AVAILABLE RECORDS START

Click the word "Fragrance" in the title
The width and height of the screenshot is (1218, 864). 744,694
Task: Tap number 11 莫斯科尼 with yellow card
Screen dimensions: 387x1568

AVAILABLE RECORDS END
AVAILABLE RECORDS START

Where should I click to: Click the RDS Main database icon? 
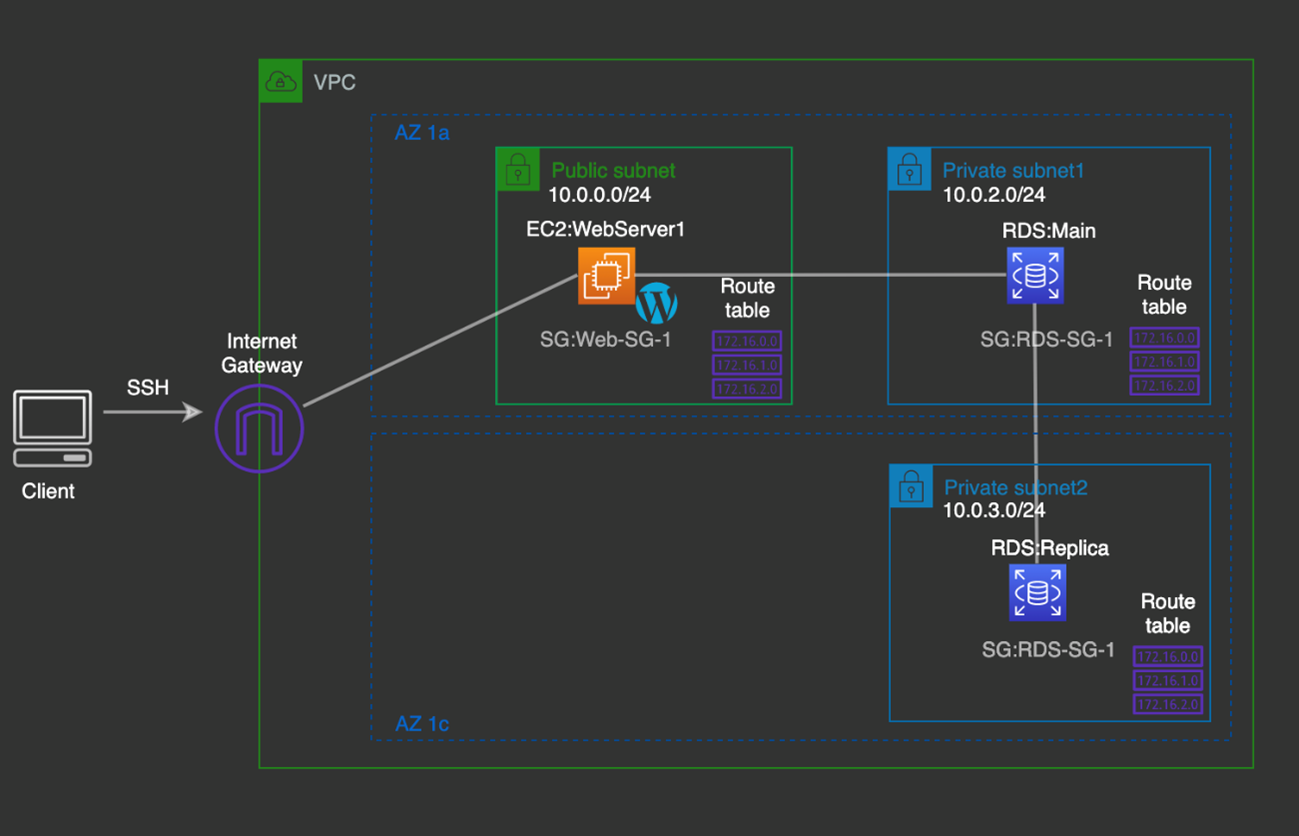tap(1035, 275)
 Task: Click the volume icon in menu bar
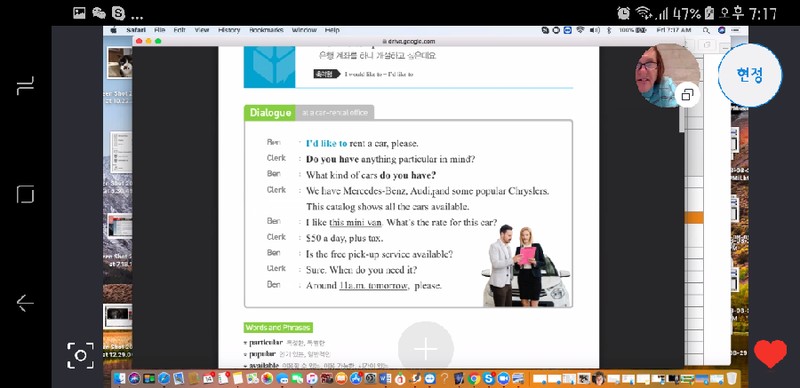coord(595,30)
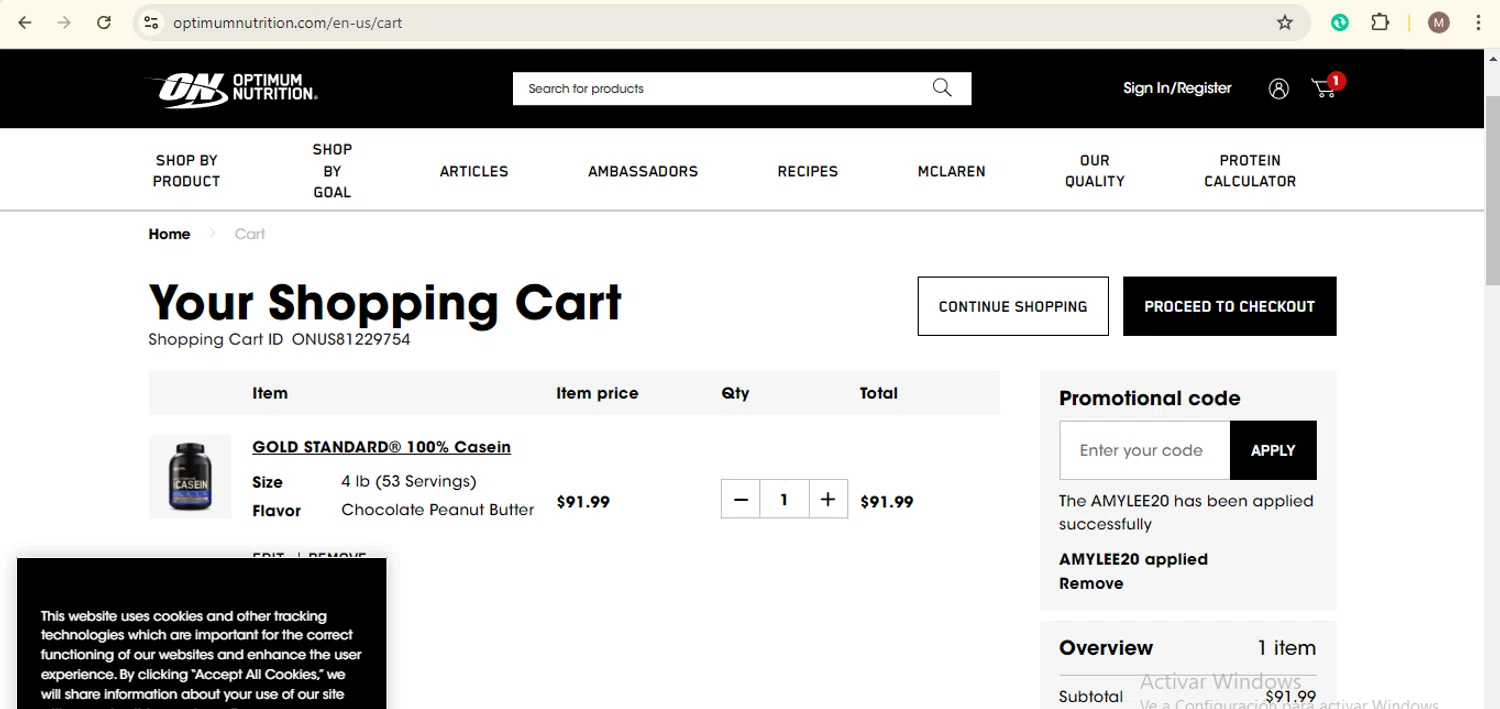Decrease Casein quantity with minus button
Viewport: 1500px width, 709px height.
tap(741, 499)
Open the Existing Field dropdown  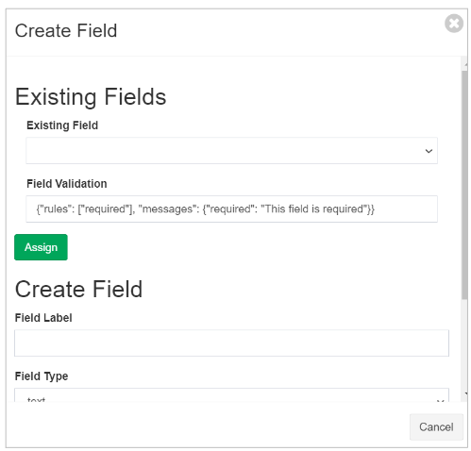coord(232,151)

AVAILABLE RECORDS END

**WORK REQUIRED:** Can you repeat, word for word, every line above from the one containing "Click the word" down to the one containing "Screen dimensions: 387x1568", including both?

**RESPONSE AREA:**
Click the word "Fragrance" in the title
The width and height of the screenshot is (1218, 864). 744,694
Task: Tap number 11 莫斯科尼 with yellow card
Screen dimensions: 387x1568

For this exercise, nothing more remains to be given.